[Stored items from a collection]

—————

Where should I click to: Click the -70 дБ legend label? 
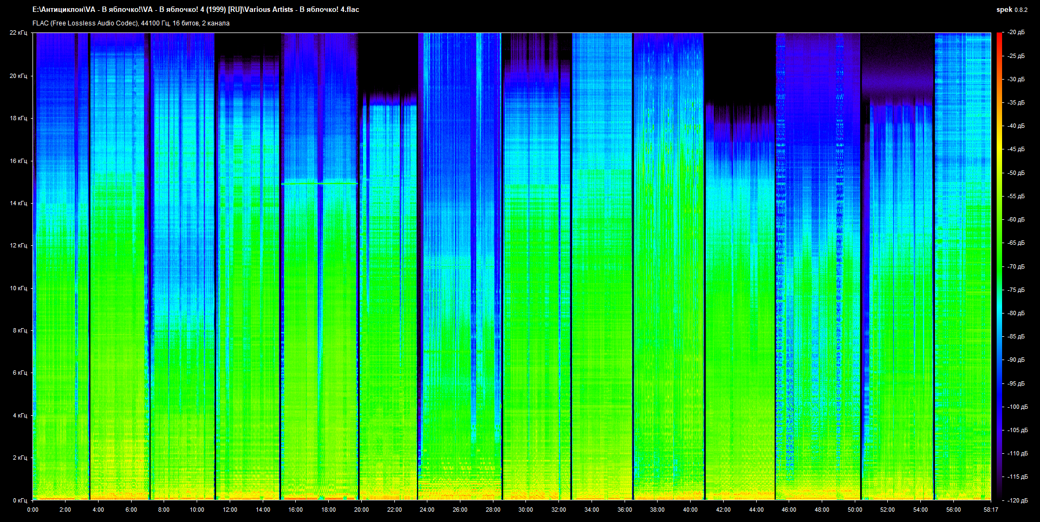click(1016, 266)
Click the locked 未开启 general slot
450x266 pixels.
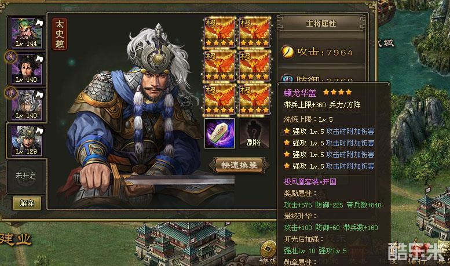(26, 176)
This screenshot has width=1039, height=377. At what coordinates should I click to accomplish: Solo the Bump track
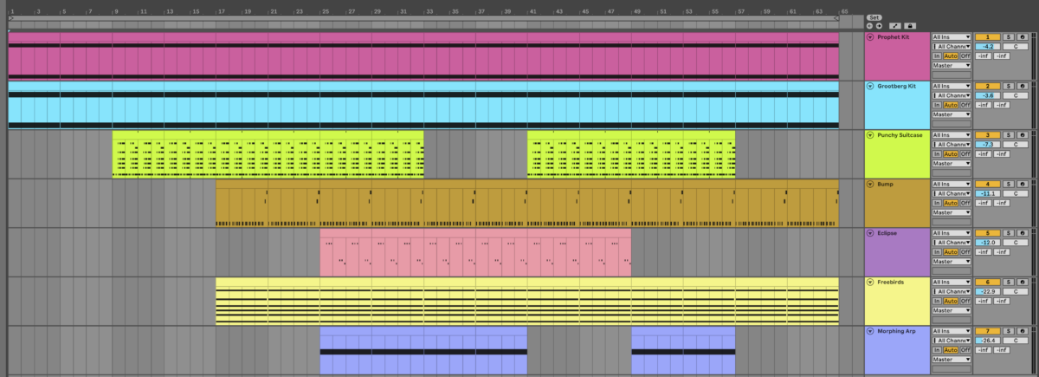(x=1009, y=185)
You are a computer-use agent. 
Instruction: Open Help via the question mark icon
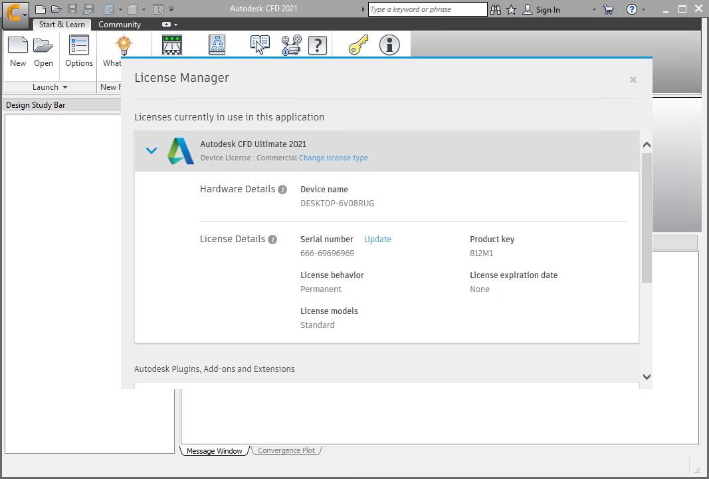click(x=318, y=44)
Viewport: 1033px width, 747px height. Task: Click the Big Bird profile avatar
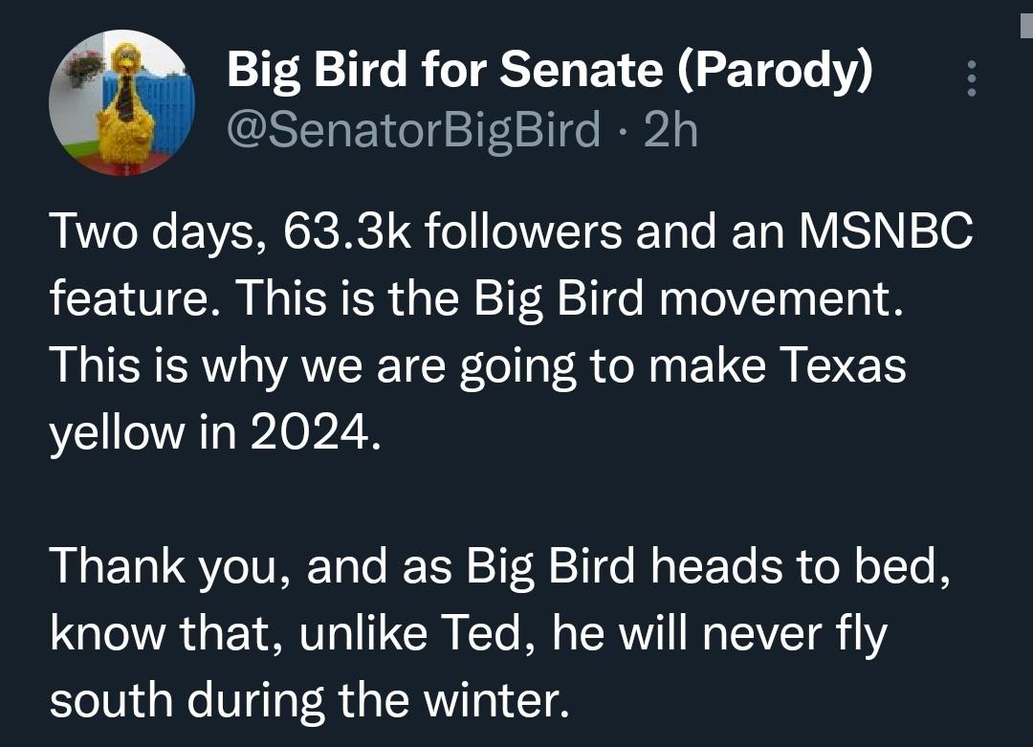pos(121,103)
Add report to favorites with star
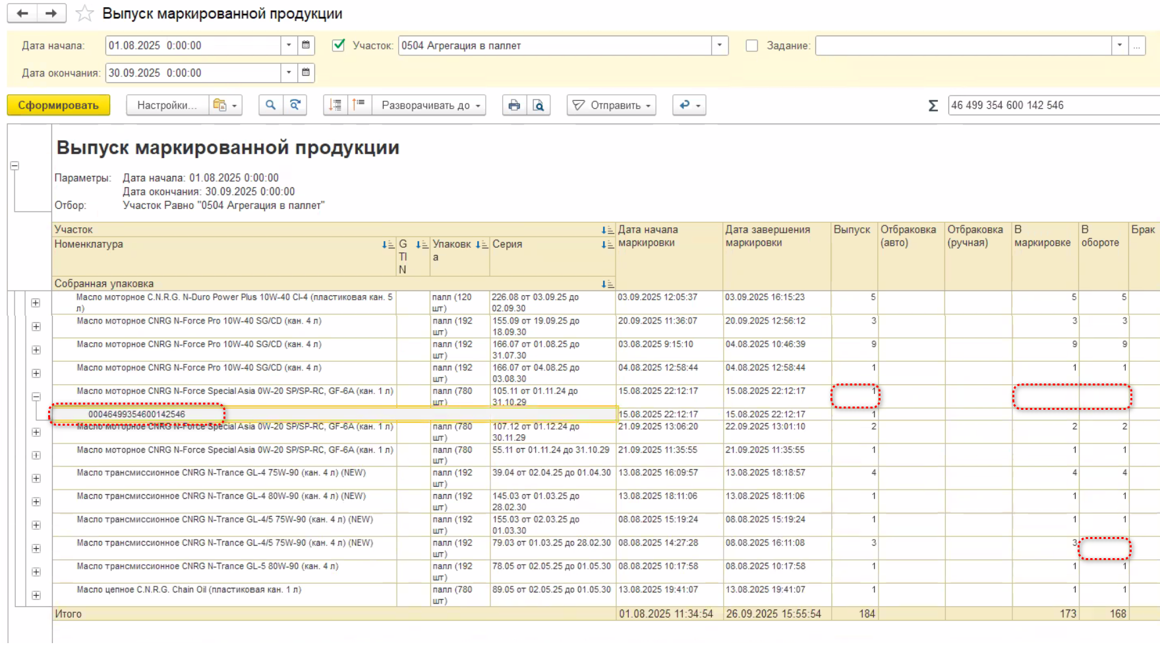The image size is (1160, 653). tap(84, 13)
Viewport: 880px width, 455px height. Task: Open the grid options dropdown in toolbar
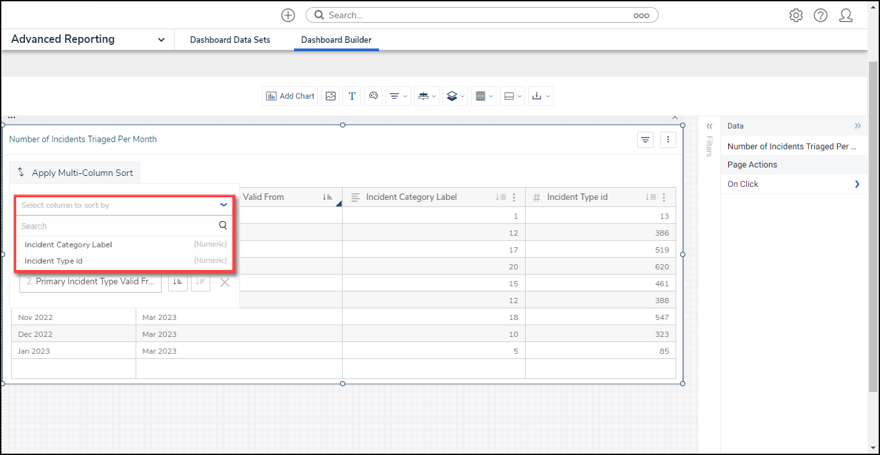tap(483, 96)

—————

PROBLEM DETAILS: From the line containing "Instruction: Open Help" through the last line of the entries, copy each line exactly and only those, skipping all pictures.

COMPLETED TASK:
Instruction: Open Help via the question mark icon
click(x=318, y=44)
Viewport: 1033px width, 747px height. Task: Click the Big Bird profile avatar
pos(121,103)
Add report to favorites with star
The image size is (1160, 653). tap(84, 13)
Viewport: 880px width, 455px height. Task: Open the grid options dropdown in toolbar
tap(483, 96)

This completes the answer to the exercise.